▸ Your task
Select and reproduce each line of the listing below that bears the string "screenshot".
### Source data ###
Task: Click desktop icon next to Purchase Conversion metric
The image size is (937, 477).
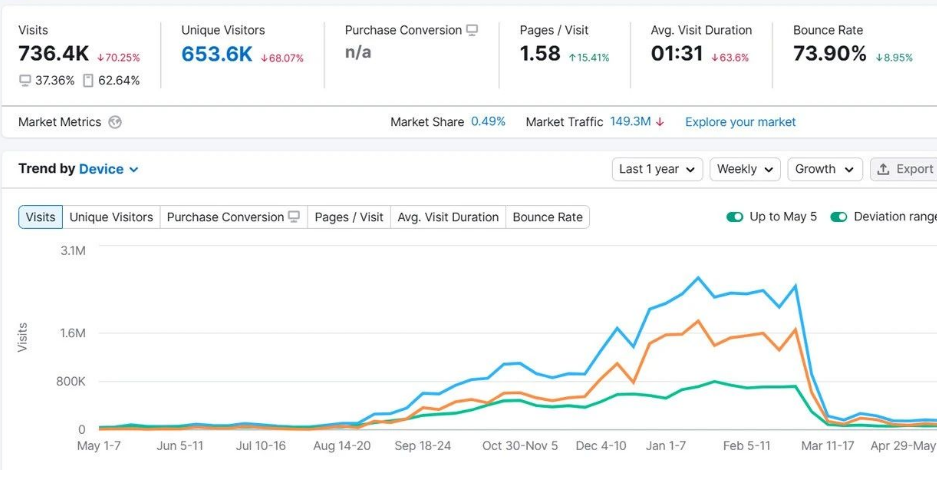Action: coord(472,30)
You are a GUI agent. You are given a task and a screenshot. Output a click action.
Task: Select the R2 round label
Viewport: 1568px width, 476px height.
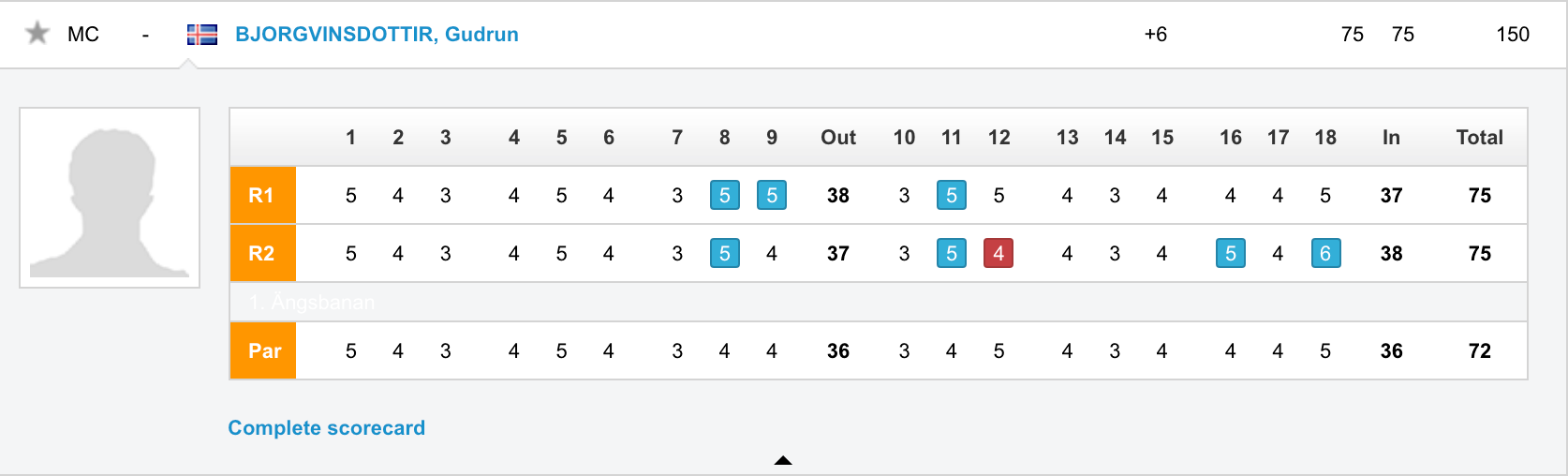pyautogui.click(x=263, y=253)
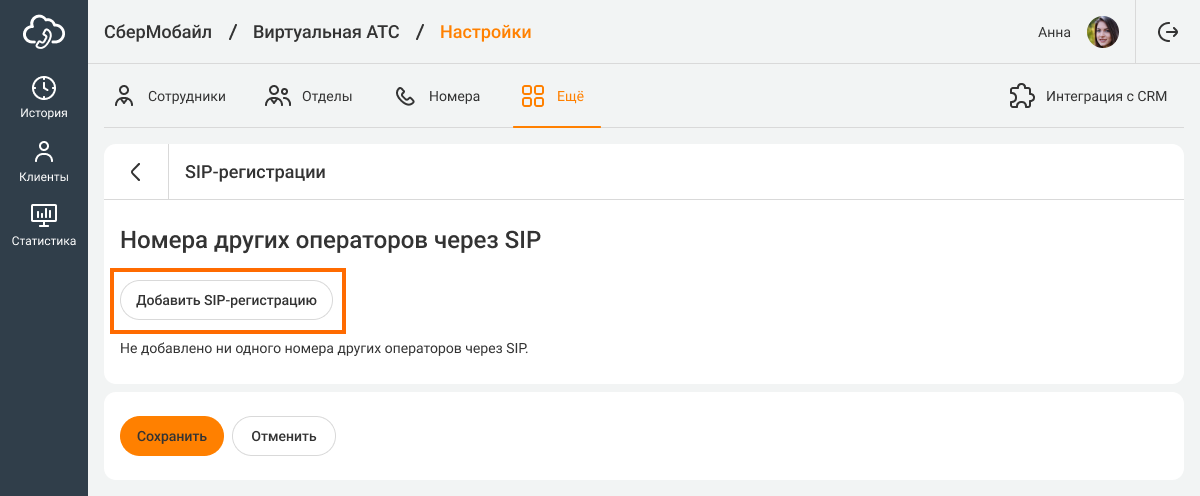
Task: Click Анна's profile avatar
Action: pyautogui.click(x=1103, y=32)
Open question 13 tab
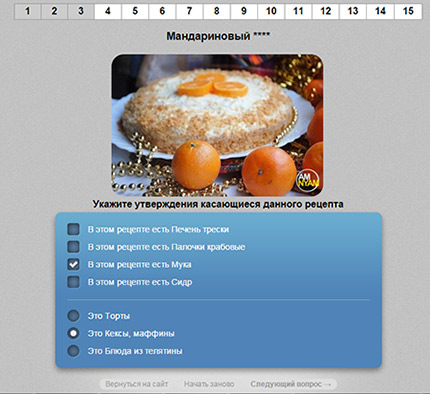Screen dimensions: 430x394 coord(353,11)
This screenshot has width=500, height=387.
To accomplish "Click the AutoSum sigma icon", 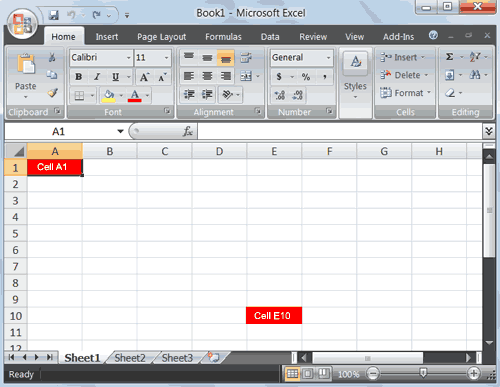I will pyautogui.click(x=449, y=57).

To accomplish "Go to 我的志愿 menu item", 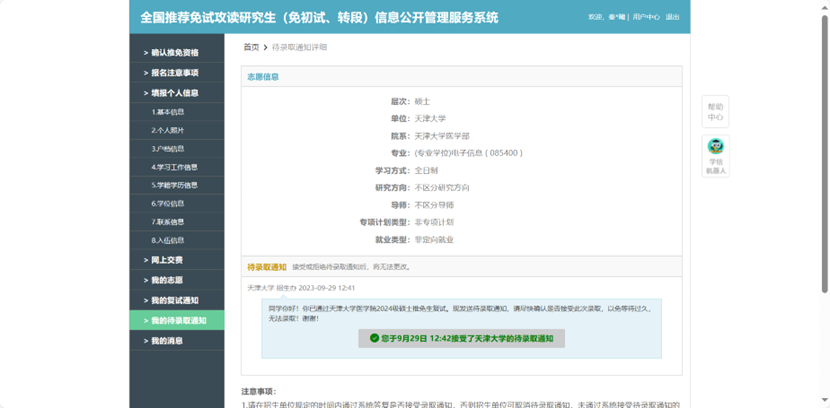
###
▸ The completed task
You are a GUI agent. You are given a task and a screenshot. Output a click action.
This screenshot has width=500, height=387.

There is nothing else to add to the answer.